Stored data:
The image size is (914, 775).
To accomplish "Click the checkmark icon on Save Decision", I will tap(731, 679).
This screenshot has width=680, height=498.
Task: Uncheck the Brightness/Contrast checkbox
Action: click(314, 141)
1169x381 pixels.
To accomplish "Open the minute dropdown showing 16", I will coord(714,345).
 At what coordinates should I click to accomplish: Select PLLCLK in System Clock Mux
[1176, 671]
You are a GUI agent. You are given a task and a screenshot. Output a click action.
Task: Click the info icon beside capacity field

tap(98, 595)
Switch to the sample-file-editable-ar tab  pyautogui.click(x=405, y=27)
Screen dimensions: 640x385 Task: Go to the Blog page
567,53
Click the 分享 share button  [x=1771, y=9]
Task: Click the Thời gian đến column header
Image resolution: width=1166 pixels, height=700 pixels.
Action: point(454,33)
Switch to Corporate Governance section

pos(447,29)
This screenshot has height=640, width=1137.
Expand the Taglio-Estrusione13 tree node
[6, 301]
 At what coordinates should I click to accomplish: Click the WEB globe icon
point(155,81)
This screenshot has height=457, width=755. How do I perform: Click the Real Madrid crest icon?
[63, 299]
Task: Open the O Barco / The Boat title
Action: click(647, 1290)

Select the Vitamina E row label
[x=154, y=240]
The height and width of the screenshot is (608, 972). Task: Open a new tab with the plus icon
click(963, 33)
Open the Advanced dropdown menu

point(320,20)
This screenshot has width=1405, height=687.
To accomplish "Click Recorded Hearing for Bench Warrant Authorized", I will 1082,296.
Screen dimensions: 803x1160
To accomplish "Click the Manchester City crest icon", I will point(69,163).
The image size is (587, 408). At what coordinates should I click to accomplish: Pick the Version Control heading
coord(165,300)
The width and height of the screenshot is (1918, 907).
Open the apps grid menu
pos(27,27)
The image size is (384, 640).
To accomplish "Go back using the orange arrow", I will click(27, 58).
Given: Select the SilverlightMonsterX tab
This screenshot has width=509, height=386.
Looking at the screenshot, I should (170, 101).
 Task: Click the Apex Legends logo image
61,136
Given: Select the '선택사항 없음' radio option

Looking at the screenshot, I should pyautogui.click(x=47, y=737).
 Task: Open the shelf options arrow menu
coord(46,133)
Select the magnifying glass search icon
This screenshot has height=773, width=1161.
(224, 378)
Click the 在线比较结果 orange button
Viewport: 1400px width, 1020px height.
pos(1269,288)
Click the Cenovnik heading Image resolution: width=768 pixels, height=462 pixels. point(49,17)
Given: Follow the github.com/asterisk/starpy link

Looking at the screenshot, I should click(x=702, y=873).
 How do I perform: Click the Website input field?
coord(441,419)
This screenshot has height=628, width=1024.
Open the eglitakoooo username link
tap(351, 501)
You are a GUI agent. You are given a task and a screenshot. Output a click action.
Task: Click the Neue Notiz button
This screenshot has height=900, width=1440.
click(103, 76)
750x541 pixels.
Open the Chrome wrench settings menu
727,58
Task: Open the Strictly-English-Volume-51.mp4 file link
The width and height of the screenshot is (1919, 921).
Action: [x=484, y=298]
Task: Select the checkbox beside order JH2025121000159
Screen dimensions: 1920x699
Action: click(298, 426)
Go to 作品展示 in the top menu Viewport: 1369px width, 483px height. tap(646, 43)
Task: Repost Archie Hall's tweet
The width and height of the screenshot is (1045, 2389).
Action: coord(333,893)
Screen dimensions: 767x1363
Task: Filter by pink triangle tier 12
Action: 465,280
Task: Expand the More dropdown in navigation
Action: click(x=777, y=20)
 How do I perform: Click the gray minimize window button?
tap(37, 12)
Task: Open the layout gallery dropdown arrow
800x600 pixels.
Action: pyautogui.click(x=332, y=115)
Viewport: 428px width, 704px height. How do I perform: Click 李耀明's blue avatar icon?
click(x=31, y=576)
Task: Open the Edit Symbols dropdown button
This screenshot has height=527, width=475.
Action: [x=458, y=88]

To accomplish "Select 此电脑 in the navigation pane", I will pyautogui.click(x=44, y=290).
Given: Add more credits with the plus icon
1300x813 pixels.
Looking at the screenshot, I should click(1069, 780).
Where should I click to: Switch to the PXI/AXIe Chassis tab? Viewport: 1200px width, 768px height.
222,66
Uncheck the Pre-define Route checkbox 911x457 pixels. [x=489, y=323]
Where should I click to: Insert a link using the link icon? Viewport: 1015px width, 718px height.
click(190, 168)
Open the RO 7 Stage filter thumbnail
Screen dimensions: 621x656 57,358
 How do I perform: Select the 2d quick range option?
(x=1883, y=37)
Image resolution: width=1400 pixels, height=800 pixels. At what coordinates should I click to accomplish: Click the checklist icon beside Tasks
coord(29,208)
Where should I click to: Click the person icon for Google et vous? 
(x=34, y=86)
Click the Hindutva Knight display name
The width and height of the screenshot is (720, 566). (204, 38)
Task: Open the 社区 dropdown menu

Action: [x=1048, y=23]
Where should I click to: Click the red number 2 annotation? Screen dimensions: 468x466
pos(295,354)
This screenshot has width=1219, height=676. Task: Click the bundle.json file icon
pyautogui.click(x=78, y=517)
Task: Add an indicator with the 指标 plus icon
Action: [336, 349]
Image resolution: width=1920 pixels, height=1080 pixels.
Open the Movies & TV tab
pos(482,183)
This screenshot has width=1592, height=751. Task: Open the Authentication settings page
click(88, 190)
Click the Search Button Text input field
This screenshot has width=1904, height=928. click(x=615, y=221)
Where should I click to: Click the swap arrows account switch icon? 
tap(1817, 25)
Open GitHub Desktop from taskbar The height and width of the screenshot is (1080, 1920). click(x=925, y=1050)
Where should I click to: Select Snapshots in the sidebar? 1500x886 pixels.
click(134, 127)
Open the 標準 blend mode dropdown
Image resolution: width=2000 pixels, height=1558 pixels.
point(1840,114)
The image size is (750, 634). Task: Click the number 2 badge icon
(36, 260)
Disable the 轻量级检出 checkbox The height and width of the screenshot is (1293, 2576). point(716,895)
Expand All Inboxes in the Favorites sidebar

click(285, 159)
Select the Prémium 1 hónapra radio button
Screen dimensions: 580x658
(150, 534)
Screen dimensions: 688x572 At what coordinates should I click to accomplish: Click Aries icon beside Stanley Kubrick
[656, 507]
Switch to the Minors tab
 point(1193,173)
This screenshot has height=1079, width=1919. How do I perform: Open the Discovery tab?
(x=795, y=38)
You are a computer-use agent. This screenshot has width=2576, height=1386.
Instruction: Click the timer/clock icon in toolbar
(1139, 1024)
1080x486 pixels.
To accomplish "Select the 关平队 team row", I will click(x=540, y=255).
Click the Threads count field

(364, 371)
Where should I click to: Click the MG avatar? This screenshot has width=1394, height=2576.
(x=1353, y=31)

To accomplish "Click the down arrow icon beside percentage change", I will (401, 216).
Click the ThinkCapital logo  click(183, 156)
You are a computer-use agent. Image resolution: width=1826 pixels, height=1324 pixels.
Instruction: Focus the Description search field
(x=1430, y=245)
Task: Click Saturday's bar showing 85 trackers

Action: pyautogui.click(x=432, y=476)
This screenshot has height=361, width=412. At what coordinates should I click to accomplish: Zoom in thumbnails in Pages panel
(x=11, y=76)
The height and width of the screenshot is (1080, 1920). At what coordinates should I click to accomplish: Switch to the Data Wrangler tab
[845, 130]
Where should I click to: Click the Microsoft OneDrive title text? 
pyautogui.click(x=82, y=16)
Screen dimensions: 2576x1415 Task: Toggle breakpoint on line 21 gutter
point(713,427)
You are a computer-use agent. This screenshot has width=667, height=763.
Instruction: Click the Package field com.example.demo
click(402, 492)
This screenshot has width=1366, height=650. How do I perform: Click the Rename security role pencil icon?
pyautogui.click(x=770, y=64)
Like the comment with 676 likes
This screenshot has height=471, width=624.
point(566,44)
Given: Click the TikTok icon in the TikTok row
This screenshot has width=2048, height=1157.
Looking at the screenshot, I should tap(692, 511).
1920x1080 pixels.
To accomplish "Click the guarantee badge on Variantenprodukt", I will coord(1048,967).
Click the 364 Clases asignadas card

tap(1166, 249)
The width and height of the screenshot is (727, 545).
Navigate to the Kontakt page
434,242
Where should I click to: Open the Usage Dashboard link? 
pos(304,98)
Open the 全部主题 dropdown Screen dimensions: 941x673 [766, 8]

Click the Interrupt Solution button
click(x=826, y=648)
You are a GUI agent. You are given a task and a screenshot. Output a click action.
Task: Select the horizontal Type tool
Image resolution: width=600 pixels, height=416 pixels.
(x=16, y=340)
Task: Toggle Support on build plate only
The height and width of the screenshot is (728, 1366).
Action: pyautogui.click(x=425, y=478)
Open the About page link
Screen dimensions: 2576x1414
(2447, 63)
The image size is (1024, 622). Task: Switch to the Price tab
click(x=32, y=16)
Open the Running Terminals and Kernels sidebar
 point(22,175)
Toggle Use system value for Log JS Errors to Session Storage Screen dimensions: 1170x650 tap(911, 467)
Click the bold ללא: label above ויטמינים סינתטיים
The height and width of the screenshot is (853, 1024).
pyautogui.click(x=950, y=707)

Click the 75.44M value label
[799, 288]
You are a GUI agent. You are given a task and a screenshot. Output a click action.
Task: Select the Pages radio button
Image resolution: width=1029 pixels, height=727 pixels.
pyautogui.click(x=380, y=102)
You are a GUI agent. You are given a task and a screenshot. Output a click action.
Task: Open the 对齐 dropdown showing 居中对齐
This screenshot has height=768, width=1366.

» YOUR INSTRUCTIONS:
Report every line of the records above that contains the string "Pages", copying each line as it appears.

» THE SOLUTION:
This screenshot has height=361, width=412. At what coordinates should I click to accomplish: Zoom in thumbnails in Pages panel
Task: Select the Pages radio button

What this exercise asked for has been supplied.